Saved entries:

□ □ □

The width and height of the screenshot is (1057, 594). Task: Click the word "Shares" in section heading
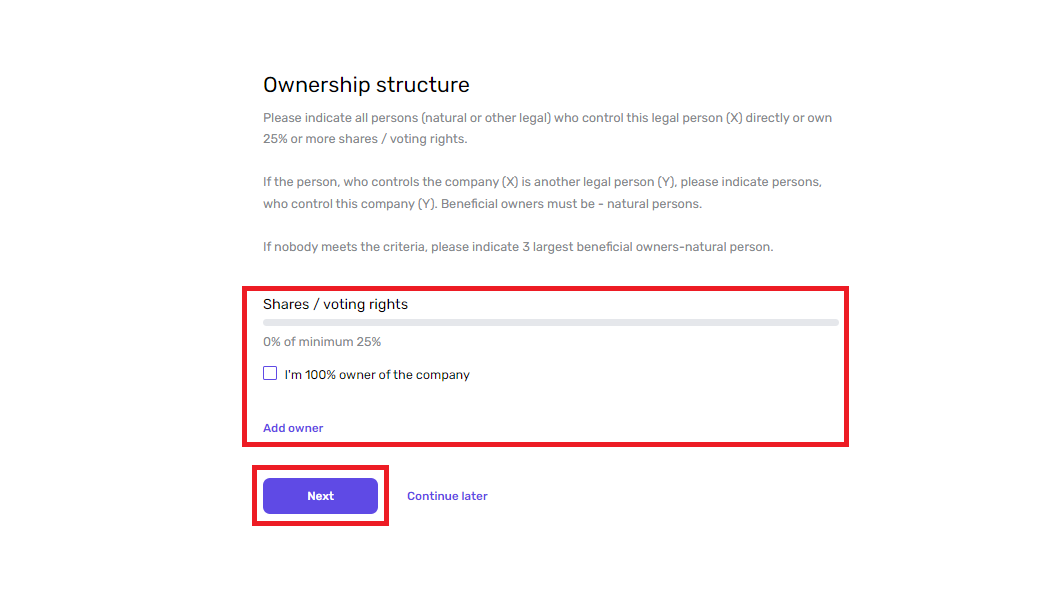[286, 305]
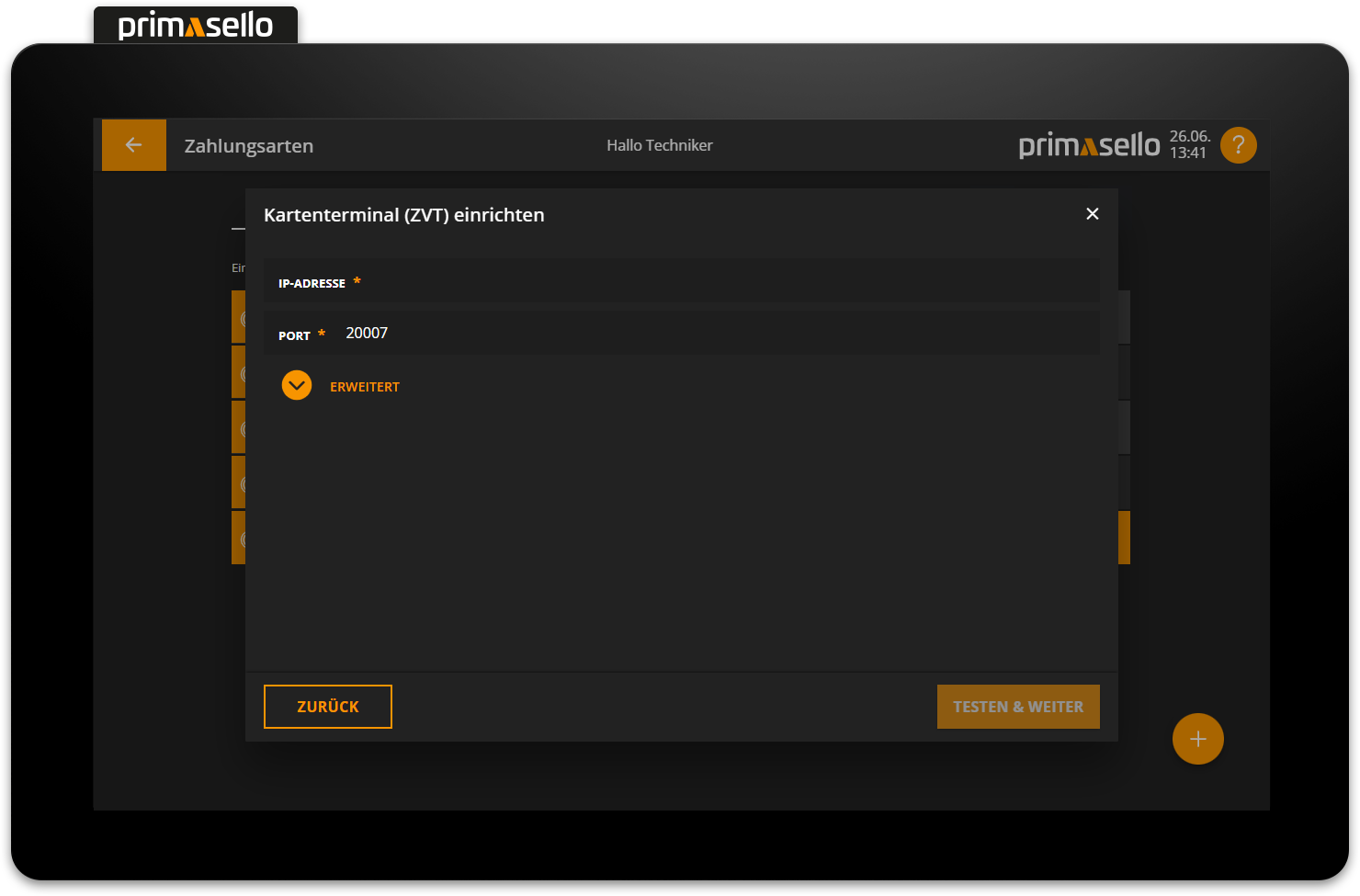Click the dialog title Kartenterminal (ZVT) einrichten
Screen dimensions: 1360x896
[x=404, y=214]
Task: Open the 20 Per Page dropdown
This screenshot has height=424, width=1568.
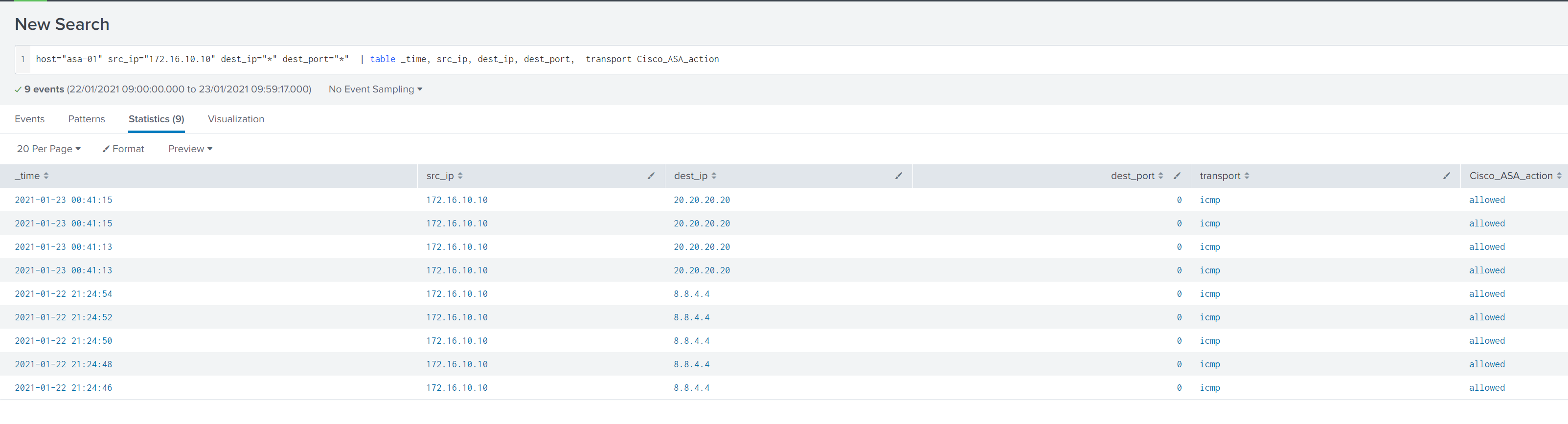Action: click(49, 149)
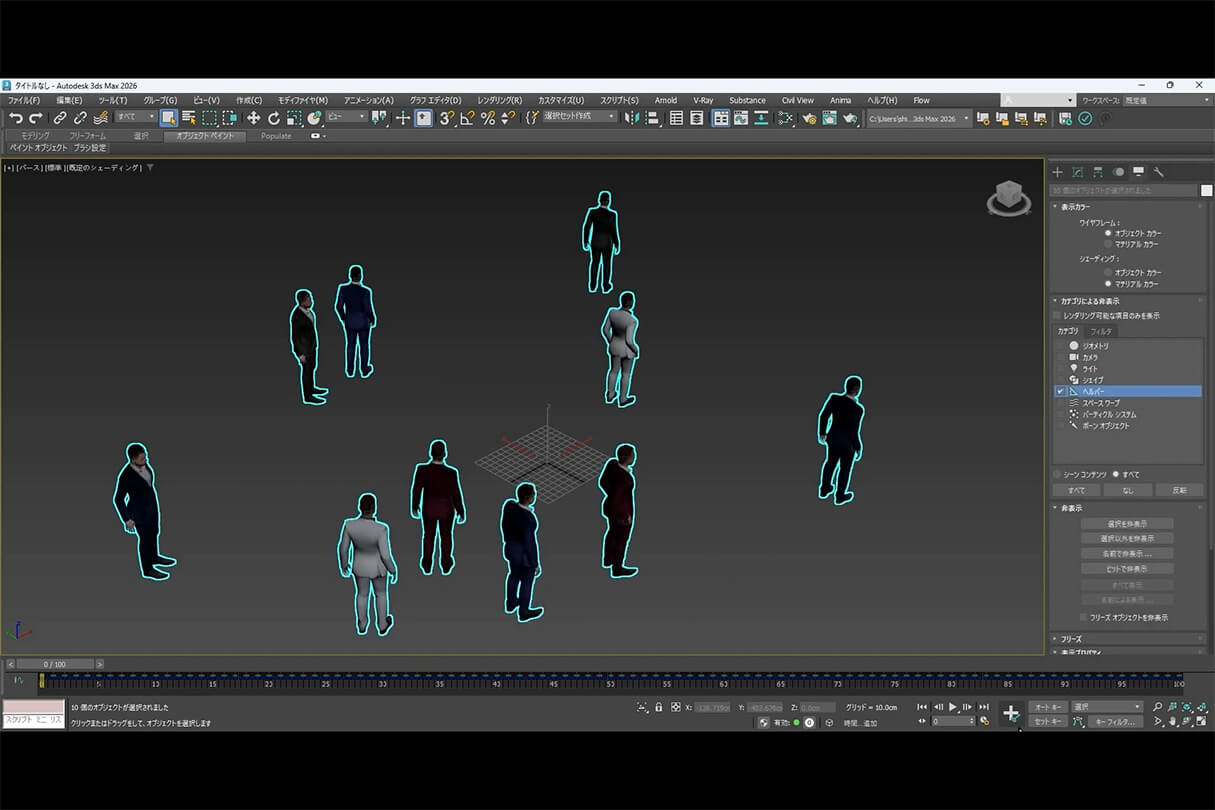Click the 選択を非表示 button
Viewport: 1215px width, 810px height.
click(1126, 523)
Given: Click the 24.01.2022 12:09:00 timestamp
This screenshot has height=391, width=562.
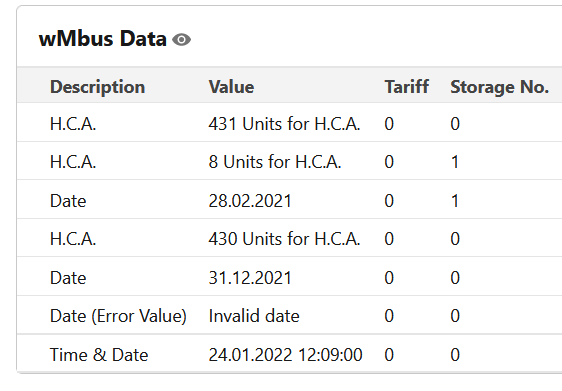Looking at the screenshot, I should 285,355.
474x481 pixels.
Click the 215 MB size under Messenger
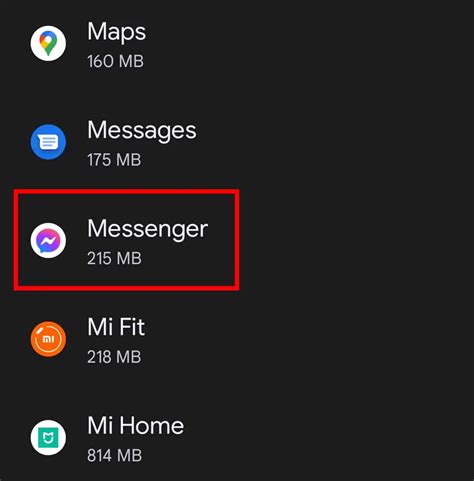(x=114, y=258)
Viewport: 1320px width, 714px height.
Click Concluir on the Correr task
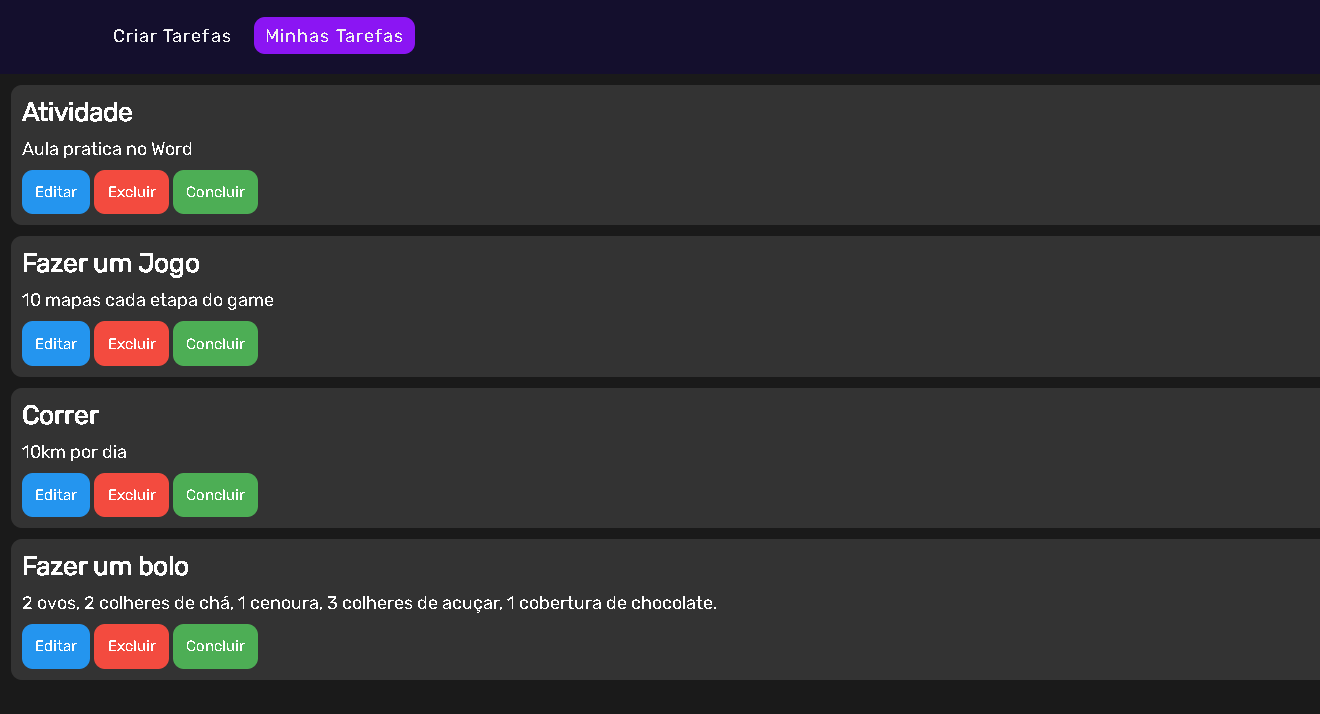click(215, 494)
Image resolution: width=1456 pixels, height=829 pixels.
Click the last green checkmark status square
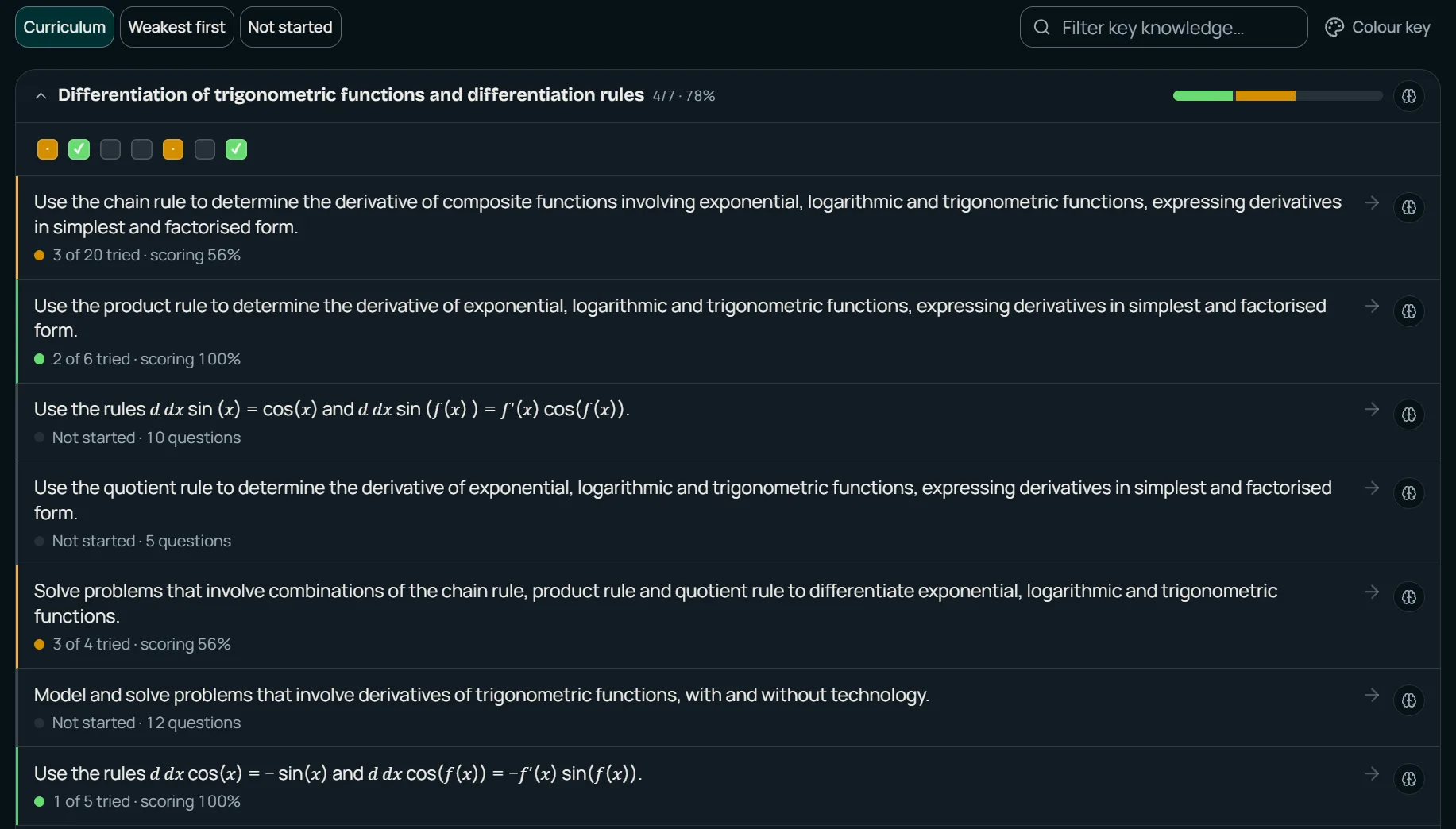click(236, 149)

□ □ □

◆ Task goal: Tally up the lines above in which "pixels" occurs. Give the result as a bare number.

◆ Problem solution: 2